There was discussion of expanding the league, and include the winners of Veikkausliiga and 
Landsbankadeild, which are the Finnish and the Icelandic premier divisions.

The 2007–08 edition was cancelled for financial reasons.

History
For the 2004–05 Royal League tournament, the twelve participating teams were initially placed into three groups. The two best-placed teams from each country were placed in the same group, while the two other teams were placed in the two other groups. In each group, each team played against the other three teams, home and away. The two best-placed teams of each group were randomly placed into two new groups. The three teams of each new group played each other, home and away. The 2005 Royal League Final was contested on 26 May 2005, by Swedish team IFK Gothenburg and FC Copenhagen from Denmark. FC Copenhagen won the title following a penalty shootout.

In the second season of the tournament, the twelve participating teams were also divided into three preliminary groups. The two best-placed teams of each group, and the two best third-placed teams went on to play quarterfinals. The rest of the tournament was played in a knockout-system. The quarter-finals and semi-finals were played both at home and away, while there was only a single final game to decide the winner. The 2006 Royal League Final was contested on 6 April 2006, by FC Copenhagen and Lillestrøm from Norway. FC Copenhagen won their second title, when Razak Pimpong scored to 1–0 in the last minutes of the game.

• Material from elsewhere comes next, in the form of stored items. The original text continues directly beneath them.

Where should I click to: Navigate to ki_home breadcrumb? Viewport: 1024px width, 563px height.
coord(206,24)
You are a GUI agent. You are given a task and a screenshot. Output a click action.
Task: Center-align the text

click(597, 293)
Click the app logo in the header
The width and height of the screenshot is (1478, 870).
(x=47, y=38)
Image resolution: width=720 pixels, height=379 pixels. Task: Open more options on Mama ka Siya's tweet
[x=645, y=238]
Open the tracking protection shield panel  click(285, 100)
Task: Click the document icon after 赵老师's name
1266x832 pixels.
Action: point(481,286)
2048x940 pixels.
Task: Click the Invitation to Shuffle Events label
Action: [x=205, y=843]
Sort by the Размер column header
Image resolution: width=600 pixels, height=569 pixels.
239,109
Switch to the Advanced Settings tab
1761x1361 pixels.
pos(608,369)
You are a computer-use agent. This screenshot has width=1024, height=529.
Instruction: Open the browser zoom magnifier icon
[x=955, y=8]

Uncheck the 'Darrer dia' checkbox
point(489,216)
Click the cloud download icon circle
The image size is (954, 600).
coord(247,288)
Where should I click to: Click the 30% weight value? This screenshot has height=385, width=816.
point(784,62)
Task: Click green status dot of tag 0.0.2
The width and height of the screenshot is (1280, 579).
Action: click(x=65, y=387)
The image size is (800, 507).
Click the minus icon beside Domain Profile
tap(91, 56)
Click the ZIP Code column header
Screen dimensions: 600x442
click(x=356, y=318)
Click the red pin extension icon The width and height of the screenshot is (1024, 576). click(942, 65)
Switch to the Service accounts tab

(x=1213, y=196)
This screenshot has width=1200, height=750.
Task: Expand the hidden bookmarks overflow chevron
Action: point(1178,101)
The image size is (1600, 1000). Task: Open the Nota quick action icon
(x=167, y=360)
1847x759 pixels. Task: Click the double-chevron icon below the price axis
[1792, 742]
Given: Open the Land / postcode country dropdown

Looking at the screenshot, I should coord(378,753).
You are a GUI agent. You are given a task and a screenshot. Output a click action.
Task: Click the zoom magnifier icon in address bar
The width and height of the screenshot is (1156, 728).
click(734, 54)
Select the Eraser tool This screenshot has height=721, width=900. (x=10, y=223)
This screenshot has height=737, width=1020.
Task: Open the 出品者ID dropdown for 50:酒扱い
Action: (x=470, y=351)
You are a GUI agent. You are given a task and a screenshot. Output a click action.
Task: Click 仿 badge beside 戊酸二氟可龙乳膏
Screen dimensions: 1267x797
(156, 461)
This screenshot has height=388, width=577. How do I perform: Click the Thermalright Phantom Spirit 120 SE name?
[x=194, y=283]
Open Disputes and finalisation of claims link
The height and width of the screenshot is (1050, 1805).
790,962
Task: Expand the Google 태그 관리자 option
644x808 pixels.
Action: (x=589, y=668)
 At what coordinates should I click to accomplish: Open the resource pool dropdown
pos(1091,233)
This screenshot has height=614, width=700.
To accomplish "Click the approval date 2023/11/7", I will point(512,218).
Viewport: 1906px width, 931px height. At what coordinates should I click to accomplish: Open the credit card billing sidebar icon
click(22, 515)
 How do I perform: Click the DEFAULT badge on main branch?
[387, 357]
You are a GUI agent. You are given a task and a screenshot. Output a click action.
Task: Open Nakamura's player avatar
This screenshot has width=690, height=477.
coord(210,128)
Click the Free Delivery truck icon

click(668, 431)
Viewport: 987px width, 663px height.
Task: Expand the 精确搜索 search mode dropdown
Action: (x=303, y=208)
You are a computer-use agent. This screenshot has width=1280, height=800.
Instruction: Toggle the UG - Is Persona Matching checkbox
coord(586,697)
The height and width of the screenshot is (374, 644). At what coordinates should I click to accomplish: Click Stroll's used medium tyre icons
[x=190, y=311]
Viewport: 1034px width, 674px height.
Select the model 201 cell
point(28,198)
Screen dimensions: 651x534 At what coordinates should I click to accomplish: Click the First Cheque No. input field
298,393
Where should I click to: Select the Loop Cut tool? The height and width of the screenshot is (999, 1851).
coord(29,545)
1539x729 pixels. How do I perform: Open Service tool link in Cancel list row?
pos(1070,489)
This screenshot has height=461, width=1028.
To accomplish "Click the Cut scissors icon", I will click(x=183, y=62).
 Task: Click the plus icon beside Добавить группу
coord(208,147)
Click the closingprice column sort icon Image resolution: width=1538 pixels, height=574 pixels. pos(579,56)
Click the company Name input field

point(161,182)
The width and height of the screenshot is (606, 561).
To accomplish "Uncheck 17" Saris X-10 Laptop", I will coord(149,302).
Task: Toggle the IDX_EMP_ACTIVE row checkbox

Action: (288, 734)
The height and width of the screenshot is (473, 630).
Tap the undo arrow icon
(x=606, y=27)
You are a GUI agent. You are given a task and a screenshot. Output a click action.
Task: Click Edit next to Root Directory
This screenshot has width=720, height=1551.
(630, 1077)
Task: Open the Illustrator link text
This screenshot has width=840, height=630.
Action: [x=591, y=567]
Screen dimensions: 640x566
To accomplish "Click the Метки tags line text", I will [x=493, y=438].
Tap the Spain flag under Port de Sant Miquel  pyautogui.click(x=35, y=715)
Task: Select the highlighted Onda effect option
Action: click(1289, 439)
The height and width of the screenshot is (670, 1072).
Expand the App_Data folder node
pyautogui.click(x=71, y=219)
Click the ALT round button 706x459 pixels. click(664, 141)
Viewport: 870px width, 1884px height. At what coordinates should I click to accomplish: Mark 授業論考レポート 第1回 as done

For the 2006–07 Royal League tournament, the structure of initial group stage and subsequent knockout-stage was kept. As opposed to the previous edition of the tournament, the knock-out stages were played as single games, with the team having the best group stage record earning home field advantage. The 2007 Royal League Final was contested on 15 March 2007, by Danish team Brøndby IF and FC Copenhagen. Brøndby won 1–0, on a penalty kick converted by Martin Ericsson.

The league has received quite a lot of criticism since the first season. The teams rarely bother to play with their best side, and this leads to a lack of interest. Raising the award money and/or giving direct place in the UEFA Champions League have been suggested as ways to improve the situation.

The 2007–08 edition was cancelled for financial reasons, but the board planned to resurrect the tournament for the 2008–09 season. On 11 October 2008 it was announced that the 2008–09 season would not be held either, as the TV rights for the tournament had not been sold.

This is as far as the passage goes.